Editor's Note: A Page Turner
By Dave Yeager
Radiology Today
Vol. 20 No. 1 P. 3

It's a brand new year, and we're ready to contemplate what's ahead. In this issue, we're looking at some of the developments that may shape radiology not just this year but in the years to come.

Our feature story by Beth W. Orenstein visits the intersection of AI and humanity. Over the past few years, many influential thinkers have extolled the combined processing powers of humans working with AI to render a diagnosis, and now there are some data to compare. Orenstein offers an early look at what may be the future of radiology, or at least a significant part of it.

Another technology that seems poised to gain ground is blockchain. Although blockchain for radiology has been slow to develop, it appears to be gaining steam. Many in the industry believe it will eventually be the backbone of health care data exchange. Kathy Hardy details the state of the technology and where it may be headed.

One technology that is less new but still underutilized is CT colonography. Many people avoid colon cancer screening because of the discomfort associated with it, yet, with the average age of colon cancer patients skewing younger, screening has never been more necessary.
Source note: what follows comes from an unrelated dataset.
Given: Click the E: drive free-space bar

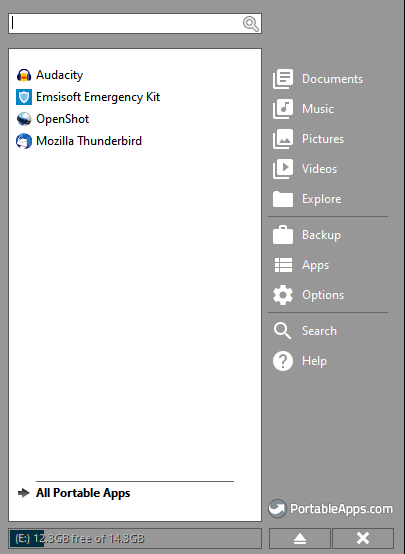Looking at the screenshot, I should pos(135,538).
Keith Loria reports on the current reimbursement landscape and what to expect as CTC becomes more accepted as a screening technology.

And, of course, it wouldn't be January without our 5 Things to Watch. If you missed RSNA 2018 or you're just looking for another perspective on the show's highlights, check out the feature on page 24 to find out what got our attention.
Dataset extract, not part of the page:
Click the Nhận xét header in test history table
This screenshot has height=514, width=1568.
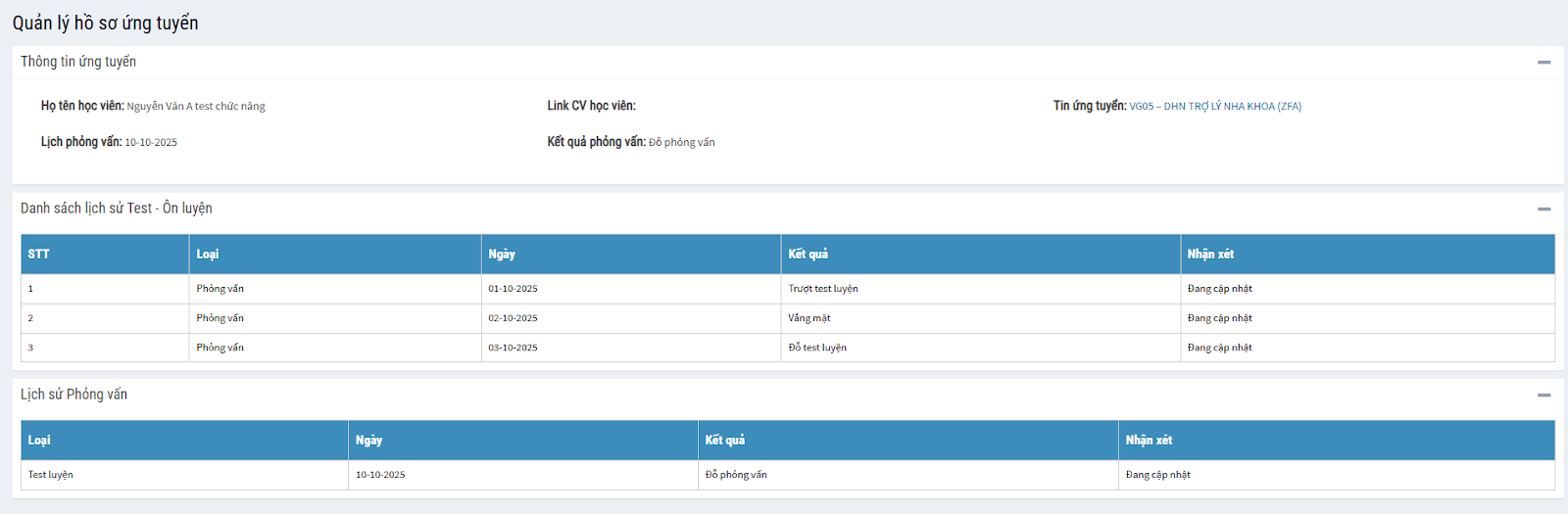[x=1210, y=254]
Finally, 2019 marks a milestone for Radiology Today: our 20th year. With the new year beginning and two decades behind us, it seems an appropriate time for reflection and gratitude. It takes a lot of work to produce a magazine. From editorial and art to marketing and sales to office and business administration, everybody has an important role to play, and I'm fortunate to work with people who perform their roles extremely well, every day. I especially appreciate the efforts of former editors Marianne Mallon, who kicked things off way back in 1999, and Jim Knaub, who built RT into what it is today. Without their hard work, I wouldn't have the opportunity to do this job. I'm also grateful to you, the readers, who have supported this magazine throughout the years. Thank you, we truly couldn't have done it without you. I look forward to our third decade together.

Happy New Year, and enjoy the issue.